- Occupations: Artist; filmmaker;
- Style: Installation art
- Website: davidbrothers.net

= David Brothers =

American filmmaker

David Brothers is an American multidisciplinary artist and filmmaker. He is notable for his art installations and co-direction of the avant-garde film It Is Fine! Everything Is Fine. (2007). His work frequently examines the line between the artificial and the authentic, exploring surreal, fantastical, and dystopian themes. Brothers' photography has appeared in publications such as Rolling Stone, Maxim, Popsmear, SLUG, Dear Dave, and Stuff magazines.

==Career==
===Artistic Career===
Brothers began producing, writing, and acting in radio dramas, with notable projects including The Church of Jayne Mansfield and The New Atomic Age. He wrote, illustrated, and published a variety of works, including comic books, pamphlets, religious tracts, trading cards, and Tijuana bibles.

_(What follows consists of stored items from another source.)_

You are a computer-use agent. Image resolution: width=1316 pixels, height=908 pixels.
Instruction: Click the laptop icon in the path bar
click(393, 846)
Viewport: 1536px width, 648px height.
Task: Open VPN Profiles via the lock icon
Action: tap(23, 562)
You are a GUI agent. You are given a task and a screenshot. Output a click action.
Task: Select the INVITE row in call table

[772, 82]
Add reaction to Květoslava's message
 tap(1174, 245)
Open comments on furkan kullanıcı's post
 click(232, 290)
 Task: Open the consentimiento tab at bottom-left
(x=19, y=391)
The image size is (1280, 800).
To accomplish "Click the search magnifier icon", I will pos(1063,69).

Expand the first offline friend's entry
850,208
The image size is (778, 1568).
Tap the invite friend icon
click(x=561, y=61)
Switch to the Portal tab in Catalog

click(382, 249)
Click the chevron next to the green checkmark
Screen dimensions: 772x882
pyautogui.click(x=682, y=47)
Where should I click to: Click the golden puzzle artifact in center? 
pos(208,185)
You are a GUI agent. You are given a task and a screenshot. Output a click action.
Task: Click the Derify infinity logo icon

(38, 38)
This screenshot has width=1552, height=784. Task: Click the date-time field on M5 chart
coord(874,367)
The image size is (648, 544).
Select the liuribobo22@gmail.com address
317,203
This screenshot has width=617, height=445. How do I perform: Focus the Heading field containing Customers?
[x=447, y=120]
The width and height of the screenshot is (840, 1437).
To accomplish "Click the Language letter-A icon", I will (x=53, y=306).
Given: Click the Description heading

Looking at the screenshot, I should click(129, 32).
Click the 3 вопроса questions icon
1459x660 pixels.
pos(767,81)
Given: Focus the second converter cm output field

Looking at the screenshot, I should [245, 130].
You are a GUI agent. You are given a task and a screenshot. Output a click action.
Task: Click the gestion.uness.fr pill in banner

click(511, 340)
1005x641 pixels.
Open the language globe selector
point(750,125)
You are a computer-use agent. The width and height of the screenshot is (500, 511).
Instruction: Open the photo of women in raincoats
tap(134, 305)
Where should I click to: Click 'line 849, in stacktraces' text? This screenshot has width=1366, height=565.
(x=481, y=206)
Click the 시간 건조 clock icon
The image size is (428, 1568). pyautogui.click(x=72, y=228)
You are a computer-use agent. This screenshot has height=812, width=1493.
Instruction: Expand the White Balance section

By day, Brothers worked as a film industry set designer. His professional experience constructing sets informs his artwork, where he builds and photographs sets in his studio, creating images that blur the boundary between artifice and reality.

===Filmmaking Career===
Brothers has created both animated and live-action films, with three of his works featured at the Sundance Film Festival. Brothers co-directed the short film The Backward Swing (1987) and the feature film It Is Fine! Everything Is Fine. (2007) with Crispin Glover. The latter project is the second film in Glover’s trilogy. Written by and starring Steven C. Stewart, that examines themes of disability, sexuality, and psychological complexity. Time Out called it “...as surprising for its visual boldness—it looks like Lovelace-era porn as staged by David Lynch—as it is for its sincerity.”